TEXT SECTION: Begin

Endocrinology - Hypercalcaemia Flashcards
list the causes of hypercalcaemia
PTH-mediated:
1. primary hyperparathyroidism (most-common cause)
Non-PTH-mediated:
- malignancy (2nd most common)
- granulomatous conditions, e.g. sarcoidosis, tuberculosis
- endocrine conditions, e.g. thyrotoxicosis, phaeochromocytoma, primary adrenal insufficiency
- drugs, e.g. thiazides, vitD and vitA
- inherited, e.g. familial hypocalciuric hypercalcaemia
- other, e.g. prolonged immobilisation, calcium-alkali syndrome, AIDS
describe the 4 possible mechanisms for hypercalcaemia of malignancy
- ectopic PTHrP production
- osteolytic metastases
- ectopic calcitriol (1,25-dihydroxyvitamin D) production
- ectopic PTH production
suggest possible symptoms caused by hypercalcaemia
<2.8 mmol/L
- polyuria and polydipsia
- dyspepsia (due to calcium-regulated release of gastrin)
- depression
- mild cognitive impairment
<3.5 mmol/L
- muscle weakness
- constipation
- anorexia and nausea
- fatigue
> 3.5 mmol/L
- abdo. pain
- vomiting
- dehydration
- lethargy
- cardiac arrhythmias - shortened QT interval
- pancreatitis
- coma
what can be the consequence of long-standing hypercalcaemia?
- calcium deposition into soft tissues
2. stone formation, e.g. nephrocalcinosis, nephrolithiasis or chondrocalcinosis
which investigations would you perform on a pt presenting with hypercalcaemia?

TEXT SECTION: End
SUPPLIED ENTRIES: Begin

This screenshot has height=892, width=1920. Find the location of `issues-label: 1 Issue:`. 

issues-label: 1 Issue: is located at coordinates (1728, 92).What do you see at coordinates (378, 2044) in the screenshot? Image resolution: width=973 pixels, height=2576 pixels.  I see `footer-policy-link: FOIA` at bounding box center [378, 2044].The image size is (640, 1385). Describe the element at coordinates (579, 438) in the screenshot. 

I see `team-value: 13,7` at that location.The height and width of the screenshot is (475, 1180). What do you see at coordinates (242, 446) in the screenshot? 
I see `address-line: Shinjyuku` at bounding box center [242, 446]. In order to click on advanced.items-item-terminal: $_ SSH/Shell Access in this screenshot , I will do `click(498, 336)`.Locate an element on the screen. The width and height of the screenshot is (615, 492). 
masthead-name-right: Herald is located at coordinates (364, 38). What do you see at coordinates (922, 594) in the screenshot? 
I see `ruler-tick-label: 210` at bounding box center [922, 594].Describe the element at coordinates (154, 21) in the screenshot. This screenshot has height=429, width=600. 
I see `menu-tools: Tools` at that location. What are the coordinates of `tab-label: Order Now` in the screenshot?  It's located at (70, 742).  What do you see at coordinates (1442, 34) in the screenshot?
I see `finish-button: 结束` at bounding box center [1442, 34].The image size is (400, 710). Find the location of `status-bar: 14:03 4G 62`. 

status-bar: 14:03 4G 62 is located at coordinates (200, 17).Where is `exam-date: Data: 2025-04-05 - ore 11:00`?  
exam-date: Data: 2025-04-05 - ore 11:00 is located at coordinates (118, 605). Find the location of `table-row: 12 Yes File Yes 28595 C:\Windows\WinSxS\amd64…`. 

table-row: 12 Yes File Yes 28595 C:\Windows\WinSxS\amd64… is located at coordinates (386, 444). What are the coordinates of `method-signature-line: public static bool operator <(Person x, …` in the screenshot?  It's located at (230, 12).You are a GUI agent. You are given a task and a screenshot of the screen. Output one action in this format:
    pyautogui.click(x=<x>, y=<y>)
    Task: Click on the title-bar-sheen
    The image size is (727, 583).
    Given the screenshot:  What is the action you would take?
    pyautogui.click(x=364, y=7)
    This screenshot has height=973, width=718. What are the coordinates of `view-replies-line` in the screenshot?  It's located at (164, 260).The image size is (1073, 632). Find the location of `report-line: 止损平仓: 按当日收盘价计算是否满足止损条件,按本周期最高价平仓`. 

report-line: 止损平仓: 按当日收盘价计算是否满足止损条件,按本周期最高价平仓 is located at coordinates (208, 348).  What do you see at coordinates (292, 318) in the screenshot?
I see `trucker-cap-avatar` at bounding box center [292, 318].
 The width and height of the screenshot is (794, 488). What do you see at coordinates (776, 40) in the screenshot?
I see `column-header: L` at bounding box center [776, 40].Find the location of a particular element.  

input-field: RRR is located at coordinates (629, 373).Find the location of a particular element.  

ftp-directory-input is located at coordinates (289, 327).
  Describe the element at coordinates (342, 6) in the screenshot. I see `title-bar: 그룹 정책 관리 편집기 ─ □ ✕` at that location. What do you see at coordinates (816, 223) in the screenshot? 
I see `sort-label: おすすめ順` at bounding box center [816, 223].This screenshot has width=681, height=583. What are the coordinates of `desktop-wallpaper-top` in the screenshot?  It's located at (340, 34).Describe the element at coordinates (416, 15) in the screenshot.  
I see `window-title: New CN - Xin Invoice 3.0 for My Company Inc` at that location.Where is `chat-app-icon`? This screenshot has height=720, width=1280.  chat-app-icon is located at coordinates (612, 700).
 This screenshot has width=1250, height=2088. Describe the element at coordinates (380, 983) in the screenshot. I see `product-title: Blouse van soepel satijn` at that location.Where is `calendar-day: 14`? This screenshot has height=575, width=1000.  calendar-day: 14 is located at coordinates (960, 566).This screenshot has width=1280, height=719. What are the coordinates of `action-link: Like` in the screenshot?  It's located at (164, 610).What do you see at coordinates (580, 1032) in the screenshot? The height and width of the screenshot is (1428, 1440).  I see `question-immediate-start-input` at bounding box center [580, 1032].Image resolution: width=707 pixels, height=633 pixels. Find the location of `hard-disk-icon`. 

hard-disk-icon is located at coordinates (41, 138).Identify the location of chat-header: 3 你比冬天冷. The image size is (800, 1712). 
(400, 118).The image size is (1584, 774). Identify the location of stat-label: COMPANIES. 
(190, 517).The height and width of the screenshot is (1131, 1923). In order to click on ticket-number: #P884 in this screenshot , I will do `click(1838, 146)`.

SUPPLIED ENTRIES: End

## ACTIVITY LIST
1 – According to the hypercalcaemia flashcards, what is the most common cause of hypercalcaemia?
2 – Write out the part of the hypercalcaemia flashcards between "- calcium deposition" and "presenting with hypercalcaemia?", inclusive.
3 – Translate this sentence from the hypercalcaemia flashcards into Spanish: "what can be the consequence of long-standing hypercalcaemia?"
The entries are not needed for the work that follows.

## SOLUTION SET
1 – Primary hyperparathyroidism.

2 –
- calcium deposition into soft tissues
2. stone formation, e.g. nephrocalcinosis, nephrolithiasis or chondrocalcinosis
which investigations would you perform on a pt presenting with hypercalcaemia?

3 – ¿Cuál puede ser la consecuencia de la hipercalcemia de larga evolución?